€4.9 billion
The €4.9 billion in damages that Jérôme Kerviel, has to pay Société Générale is clearly absurd. But it raises some interesting considerations.
The French court found Kerviel guilty on 7th October of contriving to rack up €50 billion in uncovered positions for his employers. He was also given five years in jail, of which two are suspended. The court had already fined SocGen a €4 million for failing to put adequate controls in place.
On a pragmatic calculation the Kerviel fine is what it cost SocGen to unwind his positions; so that’s what they claimed back from him. Sounds fair enough on the face of it, especially as the one of the presiding judges pointed out that the rogue trader had imperilled the livelihoods of 140,000 fellow employees, as his actions could have put the bank out of business. But let’s look a little more closely at cause and effect.
The mere €4 million fine of the bank seems miniscule not only in comparison with Kerviel’s but also in the context of its responsibilities to its stakeholders. By its failure to establish proper controls it jeopardised not only the well-being of those 140,000 employees but also those of the bank’s shareholders, savers and other funders and counterparties. In the context of systemic risk, the potential impacts of its failures were far greater. Their own fine could have been paid out of the annual bonus of one reasonably successful investment bank trader. It was neither proportionate to the potential consequences of the bank’s failures nor equitable in the context of the Kerviel affair.
But how much responsibility can and should a single employee bear for his or her actions? And let’s be clear, when an investor, a depositor or other bank funder provides their money to a financial institution it does just that. It trusts the financial institution not each employee. Its stakeholders can and should reasonably expect to be able trust the bank to operate, direct and control its staff and it systems appropriately.
A crime is a crime and Kerviel’s actions have been adjudged to be criminal.
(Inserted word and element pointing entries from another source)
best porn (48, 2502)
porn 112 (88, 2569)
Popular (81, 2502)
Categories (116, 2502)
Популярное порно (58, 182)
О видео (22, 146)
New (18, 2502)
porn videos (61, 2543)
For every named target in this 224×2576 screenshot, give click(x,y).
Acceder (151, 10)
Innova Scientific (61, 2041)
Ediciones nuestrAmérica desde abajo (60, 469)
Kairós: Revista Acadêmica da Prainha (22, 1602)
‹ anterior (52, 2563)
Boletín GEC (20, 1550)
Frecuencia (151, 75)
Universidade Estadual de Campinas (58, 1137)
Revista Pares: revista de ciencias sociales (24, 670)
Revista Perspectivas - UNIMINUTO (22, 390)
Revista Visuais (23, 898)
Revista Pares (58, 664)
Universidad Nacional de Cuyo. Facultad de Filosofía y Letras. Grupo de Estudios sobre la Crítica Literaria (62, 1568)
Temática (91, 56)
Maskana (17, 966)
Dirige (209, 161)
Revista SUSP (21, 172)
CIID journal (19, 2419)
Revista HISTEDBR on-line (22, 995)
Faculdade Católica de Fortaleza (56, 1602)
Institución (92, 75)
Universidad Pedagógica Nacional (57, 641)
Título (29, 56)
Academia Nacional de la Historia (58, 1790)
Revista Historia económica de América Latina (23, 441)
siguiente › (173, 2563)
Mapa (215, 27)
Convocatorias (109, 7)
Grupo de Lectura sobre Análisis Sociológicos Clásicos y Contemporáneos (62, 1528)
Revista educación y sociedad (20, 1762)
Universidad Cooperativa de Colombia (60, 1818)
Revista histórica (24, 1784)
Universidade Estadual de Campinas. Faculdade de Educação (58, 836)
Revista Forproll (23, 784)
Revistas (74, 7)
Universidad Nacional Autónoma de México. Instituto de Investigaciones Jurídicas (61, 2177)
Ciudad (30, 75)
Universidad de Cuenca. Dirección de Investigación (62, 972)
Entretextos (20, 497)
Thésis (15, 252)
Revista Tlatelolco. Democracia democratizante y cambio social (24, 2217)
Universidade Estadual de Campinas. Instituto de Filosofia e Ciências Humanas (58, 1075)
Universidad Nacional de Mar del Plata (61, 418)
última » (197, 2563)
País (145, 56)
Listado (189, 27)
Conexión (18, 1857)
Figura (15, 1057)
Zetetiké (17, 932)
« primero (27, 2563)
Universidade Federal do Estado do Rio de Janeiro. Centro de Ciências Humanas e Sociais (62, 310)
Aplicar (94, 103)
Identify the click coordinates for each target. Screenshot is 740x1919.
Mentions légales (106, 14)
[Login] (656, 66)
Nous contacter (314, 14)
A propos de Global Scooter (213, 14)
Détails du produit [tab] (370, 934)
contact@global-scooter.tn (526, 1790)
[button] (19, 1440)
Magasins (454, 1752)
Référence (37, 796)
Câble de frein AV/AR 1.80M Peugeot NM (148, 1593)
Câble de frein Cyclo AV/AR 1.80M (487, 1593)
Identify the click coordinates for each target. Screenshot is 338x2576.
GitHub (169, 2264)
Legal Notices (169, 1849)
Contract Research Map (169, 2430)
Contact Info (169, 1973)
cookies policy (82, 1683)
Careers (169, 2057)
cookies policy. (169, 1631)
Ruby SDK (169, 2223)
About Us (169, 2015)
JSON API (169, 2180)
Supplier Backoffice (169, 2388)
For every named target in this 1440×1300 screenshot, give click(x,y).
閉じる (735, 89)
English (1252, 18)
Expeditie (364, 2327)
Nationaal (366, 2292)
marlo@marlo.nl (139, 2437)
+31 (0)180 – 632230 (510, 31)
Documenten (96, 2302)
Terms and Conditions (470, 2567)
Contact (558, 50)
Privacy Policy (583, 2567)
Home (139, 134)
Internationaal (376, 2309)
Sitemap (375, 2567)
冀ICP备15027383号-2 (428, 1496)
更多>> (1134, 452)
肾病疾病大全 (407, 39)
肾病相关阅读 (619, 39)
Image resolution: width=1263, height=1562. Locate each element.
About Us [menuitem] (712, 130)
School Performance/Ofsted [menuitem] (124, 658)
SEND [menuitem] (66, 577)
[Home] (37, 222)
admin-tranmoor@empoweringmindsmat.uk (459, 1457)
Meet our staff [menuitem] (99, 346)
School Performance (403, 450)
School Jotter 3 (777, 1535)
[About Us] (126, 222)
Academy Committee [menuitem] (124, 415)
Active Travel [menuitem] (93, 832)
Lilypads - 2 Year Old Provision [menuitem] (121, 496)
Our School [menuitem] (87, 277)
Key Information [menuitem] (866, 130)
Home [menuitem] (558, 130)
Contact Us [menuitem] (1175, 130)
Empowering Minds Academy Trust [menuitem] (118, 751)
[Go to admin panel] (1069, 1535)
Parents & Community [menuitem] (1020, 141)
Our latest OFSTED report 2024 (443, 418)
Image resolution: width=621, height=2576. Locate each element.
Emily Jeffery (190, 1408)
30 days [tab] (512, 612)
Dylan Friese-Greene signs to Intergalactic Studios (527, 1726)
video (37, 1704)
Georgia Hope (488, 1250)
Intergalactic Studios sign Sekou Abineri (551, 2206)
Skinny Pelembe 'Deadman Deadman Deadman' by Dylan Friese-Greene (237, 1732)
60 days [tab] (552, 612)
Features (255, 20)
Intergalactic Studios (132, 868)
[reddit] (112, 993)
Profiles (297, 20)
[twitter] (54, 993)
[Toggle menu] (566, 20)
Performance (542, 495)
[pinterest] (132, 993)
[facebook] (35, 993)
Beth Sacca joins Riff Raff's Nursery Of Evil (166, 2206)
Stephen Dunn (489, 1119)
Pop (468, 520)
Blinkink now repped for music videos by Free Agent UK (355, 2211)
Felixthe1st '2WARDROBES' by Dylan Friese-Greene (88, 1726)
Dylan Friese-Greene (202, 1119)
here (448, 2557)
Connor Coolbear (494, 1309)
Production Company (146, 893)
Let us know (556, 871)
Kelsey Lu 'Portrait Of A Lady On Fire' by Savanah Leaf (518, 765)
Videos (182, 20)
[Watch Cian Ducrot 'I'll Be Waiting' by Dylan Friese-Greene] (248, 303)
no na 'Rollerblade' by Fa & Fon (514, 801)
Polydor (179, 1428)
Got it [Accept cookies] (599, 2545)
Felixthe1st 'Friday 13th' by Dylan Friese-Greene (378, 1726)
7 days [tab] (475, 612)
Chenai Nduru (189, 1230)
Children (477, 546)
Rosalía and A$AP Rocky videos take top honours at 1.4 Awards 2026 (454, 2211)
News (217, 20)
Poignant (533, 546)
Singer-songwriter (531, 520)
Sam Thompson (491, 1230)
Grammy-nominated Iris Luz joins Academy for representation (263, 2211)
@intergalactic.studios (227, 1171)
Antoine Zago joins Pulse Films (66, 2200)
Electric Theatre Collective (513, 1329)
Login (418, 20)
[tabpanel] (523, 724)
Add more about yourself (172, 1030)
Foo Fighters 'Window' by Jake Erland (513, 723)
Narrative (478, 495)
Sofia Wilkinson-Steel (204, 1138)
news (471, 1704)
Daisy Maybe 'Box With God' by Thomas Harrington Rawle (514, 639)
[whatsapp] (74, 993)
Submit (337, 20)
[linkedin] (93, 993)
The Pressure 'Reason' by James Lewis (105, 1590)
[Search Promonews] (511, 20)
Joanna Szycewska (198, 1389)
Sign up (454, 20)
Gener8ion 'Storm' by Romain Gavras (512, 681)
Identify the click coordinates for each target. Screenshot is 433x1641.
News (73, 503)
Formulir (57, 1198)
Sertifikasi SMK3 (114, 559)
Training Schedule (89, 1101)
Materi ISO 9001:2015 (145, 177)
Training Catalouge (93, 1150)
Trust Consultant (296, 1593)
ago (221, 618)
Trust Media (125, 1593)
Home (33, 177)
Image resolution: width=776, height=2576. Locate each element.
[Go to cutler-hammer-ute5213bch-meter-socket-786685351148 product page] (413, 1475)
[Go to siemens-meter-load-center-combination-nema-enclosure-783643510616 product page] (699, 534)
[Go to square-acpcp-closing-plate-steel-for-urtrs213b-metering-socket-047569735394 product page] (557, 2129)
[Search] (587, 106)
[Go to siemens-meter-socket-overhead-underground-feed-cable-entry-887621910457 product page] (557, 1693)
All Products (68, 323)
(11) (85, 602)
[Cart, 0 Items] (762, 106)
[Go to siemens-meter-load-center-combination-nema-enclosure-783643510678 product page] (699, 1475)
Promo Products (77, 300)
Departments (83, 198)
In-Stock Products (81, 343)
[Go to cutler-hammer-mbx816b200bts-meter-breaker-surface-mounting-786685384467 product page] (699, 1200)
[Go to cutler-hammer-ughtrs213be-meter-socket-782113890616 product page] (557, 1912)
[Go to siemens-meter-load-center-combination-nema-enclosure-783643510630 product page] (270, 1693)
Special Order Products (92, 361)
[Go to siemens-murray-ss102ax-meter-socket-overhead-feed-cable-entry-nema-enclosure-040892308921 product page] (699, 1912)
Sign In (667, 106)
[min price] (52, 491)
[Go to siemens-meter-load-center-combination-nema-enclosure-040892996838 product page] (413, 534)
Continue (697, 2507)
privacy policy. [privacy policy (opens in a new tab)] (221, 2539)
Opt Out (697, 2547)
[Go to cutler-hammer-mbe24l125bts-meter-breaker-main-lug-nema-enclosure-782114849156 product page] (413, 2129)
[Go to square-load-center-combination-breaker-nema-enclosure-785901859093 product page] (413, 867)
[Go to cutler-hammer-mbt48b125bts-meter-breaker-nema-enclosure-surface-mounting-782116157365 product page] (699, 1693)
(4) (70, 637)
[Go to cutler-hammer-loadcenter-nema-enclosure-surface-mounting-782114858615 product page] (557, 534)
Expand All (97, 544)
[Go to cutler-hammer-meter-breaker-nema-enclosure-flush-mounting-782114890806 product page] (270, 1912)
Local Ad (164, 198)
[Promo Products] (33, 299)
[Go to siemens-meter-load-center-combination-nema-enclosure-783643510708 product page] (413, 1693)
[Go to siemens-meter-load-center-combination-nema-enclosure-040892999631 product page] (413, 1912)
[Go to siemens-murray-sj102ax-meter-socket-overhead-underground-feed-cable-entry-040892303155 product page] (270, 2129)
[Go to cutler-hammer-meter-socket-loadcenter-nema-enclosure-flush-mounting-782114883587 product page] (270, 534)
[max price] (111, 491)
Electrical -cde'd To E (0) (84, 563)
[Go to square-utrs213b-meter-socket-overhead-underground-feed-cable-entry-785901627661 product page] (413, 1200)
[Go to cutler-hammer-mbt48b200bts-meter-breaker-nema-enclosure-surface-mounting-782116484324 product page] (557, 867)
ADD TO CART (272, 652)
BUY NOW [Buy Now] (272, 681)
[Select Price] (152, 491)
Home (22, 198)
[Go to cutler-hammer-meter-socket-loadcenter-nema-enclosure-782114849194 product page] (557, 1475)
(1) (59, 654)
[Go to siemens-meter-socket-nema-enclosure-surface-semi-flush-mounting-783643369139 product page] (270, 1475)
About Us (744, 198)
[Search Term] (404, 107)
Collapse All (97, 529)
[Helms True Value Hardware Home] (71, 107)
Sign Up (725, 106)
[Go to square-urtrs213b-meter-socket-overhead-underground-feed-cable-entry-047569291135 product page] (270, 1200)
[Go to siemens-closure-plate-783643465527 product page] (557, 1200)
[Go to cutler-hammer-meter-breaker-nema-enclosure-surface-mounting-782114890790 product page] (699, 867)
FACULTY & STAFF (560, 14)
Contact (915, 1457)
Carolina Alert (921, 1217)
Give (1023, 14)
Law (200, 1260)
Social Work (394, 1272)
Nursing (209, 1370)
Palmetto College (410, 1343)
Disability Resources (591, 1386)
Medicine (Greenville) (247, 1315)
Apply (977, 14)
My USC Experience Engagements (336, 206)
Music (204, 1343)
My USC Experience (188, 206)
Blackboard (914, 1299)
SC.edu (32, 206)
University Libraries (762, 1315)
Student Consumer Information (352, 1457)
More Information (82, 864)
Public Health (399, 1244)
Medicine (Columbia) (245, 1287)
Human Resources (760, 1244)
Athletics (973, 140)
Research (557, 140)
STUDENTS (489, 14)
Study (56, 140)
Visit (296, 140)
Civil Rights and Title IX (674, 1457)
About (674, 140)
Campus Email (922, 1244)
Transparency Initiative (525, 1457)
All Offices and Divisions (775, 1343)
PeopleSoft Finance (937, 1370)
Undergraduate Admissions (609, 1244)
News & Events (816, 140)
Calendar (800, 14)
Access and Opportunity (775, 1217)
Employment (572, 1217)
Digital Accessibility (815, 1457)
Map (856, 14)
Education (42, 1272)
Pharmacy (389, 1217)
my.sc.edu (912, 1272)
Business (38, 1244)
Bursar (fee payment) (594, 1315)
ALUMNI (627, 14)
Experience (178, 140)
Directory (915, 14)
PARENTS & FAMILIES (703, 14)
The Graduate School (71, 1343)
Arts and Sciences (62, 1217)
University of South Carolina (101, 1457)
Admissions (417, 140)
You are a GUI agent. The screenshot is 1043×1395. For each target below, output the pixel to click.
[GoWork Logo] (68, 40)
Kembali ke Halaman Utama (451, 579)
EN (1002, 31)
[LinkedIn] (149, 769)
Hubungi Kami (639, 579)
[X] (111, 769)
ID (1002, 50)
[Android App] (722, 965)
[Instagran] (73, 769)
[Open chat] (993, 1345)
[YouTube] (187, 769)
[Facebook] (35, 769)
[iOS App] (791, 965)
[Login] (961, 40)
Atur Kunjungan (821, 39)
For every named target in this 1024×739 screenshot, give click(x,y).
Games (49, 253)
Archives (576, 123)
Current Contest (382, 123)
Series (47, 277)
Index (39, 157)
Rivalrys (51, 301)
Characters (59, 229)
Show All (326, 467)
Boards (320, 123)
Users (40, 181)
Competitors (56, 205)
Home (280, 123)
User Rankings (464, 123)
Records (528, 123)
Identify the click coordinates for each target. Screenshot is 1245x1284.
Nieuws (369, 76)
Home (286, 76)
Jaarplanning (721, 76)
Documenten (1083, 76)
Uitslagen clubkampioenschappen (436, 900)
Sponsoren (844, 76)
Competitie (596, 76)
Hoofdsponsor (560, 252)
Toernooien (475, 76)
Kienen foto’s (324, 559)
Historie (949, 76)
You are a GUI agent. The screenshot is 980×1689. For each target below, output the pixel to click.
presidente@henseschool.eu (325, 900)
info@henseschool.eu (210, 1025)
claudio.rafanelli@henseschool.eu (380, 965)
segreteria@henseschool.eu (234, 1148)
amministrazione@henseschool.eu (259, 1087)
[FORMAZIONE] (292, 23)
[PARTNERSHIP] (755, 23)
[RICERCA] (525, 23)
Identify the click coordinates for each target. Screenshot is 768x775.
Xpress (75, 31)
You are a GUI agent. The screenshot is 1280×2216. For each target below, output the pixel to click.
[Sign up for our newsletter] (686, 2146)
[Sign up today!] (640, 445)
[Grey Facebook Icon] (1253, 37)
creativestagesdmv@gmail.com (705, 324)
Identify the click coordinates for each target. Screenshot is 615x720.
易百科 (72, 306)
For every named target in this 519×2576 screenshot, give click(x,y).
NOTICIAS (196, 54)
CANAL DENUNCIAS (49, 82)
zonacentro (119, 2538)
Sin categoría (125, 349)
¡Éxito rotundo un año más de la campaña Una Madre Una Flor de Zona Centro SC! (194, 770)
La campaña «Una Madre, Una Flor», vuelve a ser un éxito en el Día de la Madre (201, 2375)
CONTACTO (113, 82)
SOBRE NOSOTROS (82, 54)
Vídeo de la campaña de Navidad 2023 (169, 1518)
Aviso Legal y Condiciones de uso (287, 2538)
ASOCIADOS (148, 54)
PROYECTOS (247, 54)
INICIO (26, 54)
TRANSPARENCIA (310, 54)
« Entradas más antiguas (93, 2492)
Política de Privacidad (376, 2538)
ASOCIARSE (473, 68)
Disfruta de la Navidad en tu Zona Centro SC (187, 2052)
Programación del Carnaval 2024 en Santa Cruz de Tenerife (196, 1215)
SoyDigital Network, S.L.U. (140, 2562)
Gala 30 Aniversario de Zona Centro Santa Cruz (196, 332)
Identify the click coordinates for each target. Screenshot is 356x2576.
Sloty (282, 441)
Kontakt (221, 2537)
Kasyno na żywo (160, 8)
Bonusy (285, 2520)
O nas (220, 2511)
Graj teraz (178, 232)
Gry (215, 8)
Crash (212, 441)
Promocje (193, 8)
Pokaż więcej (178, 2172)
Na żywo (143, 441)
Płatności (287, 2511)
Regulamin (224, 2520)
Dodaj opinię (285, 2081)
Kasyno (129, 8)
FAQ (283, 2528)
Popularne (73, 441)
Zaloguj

He should certainly not get off scot-free therefore. But there is no chance of him paying his fine unless he is extraordinarily successful over the rest of his life. It has been widely reported that on the basis of his current income it would take him 177,000 years to pay it off. I wonder if that includes accrued interest?
Banks such as SocGen should not be able to have it both ways. They must eradicate altogether the ability of any individual or group of individuals to defraud a bank of such large sums. And they should simply not allow an individual to be able to make or lose massive sums of money, which they could never obtain redress for in the event of an accident or misdemeanour.
Kerviel is to appeal the judgment. Will the outcome mean a longer jail term but less of a fine? Or will he be enslaved to the bank or at least to the courts for the rest of his life?
And what of Kerviel himself? Perhaps he should be obliged to turn gamekeeper and assist other financial institutions to plug the loopholes they may have in their systems. That way he could earn back some of his fine by logging how much their employees might have been able to take them for had he not helped them stop up the holes in their controls.